The present invention relates to domain patterning and, more particularly, to domain patterning in ferroelectric materials via electric field poling.
Ferroelectric materials, by definition, have spontaneous polarization. That is, these materials have internal electric dipole moments. The direction of these moments can be controlled to form certain desired domain configurations within the ferroelectric. In this connection, much effort and research has been involved in developing structures having particular domain patterns. Reference is made, for example, to U.S. Pat. No. 5,036,220 issued Jul. 30, 1991 to Drs. Byer, Fejer and Lim relating to the creation of domain patterns within nonlinear materials for interaction with optical radiation to obtain frequency conversion via quasi-phasematching. (The term "optical" as used herein to identify EM radiation or EM radiation properties, is meant to define and encompass electromagnetic radiation in the visible wavelength spectrum and in other adjacent wavelength spectrums--typically radiation having a wavelength in the range of between 1 and 15,000 nanometers.) Much of this interest is due to the increasing possibility that frequency conversion via domain patterning will lead to quite reliable, inexpensive and small sources of desired radiation having adequate energy for its purposes. For example, much of the attention is devoted to generating "blue" optical radiation, i.e., radiation having a wavelength in the range of about 390-492 nm, to read compact discs.
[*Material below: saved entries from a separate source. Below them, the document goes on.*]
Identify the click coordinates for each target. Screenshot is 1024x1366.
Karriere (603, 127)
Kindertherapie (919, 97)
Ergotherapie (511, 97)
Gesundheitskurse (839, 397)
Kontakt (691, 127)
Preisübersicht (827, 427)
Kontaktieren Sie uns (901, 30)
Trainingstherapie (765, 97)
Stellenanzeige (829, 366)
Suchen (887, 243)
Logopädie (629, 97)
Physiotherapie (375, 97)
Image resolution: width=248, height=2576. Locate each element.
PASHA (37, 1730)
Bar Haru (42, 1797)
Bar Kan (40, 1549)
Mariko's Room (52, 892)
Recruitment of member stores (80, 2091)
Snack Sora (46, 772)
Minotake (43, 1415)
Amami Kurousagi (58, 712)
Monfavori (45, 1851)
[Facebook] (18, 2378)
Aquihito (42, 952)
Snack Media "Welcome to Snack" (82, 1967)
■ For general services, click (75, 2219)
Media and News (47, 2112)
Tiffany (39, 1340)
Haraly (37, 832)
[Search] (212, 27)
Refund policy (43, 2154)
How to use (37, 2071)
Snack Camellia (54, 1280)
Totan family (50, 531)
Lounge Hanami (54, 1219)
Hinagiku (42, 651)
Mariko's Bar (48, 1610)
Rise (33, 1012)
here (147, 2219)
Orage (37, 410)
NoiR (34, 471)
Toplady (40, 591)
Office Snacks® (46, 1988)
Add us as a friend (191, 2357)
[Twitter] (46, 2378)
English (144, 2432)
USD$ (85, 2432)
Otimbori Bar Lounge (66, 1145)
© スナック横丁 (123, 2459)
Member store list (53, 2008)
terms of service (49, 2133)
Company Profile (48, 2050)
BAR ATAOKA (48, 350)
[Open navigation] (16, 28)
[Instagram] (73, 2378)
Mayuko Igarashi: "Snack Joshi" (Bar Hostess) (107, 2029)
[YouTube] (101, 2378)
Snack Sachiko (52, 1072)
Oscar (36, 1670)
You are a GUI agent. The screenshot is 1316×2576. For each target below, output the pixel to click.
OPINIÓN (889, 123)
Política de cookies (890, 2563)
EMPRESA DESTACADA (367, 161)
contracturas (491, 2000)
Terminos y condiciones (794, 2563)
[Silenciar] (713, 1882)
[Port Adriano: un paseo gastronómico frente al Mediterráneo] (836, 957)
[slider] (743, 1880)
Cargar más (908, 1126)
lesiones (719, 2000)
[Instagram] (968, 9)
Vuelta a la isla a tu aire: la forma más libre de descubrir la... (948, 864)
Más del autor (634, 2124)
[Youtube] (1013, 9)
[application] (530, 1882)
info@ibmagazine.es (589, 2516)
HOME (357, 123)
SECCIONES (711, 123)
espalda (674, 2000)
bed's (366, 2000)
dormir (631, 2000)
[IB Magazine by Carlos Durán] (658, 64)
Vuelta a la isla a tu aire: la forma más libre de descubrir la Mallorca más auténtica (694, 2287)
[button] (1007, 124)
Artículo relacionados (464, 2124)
One of the more significant approaches to domain patterning of a ferroelectric material, is the application of an electric field to the material to change the direction of spontaneous polarization in desired regions. This is commonly referred to as electric field poling. In this connection, ferroelectric materials are often sold in bulk form having spontaneous polarization in a single direction, e.g., the dominant spontaneous polarization extends throughout the material from one face to the opposite one. It is only necessary for quasi-phasematching with these materials to reverse the direction of the poling in specific regions. For most efficient quasi-phasematching, adjacent domains should have reversed directions of polarization with the width of each domain, i.e., the path therethrough of the expected optical radiation, being equal to one coherence length (preferably) or some other integer multiple of the coherence length through such material. (By "coherence length" is meant the distance over which the phase of the original optical radiation and the generated optical radiation slip by a factor of 180.degree.. The paper authored by J. D. McMullen entitled "Optical Parametric Interactions in Isotropic Materials Using a Phase-Corrected Stack of Nonlinear Dielectric Plates" appearing in the Journal of Applied Physics, Vol. 46, No. 7 (July 1975) provides a mathematical definition and treatment of coherence length.)
A major problem with electric field poling is that it is somewhat difficult to provide a high resolution domain wall between adjacent domains, i.e., the shape and location of the boundary between adjacent domains typically cannot adequately be controlled for at least some applications.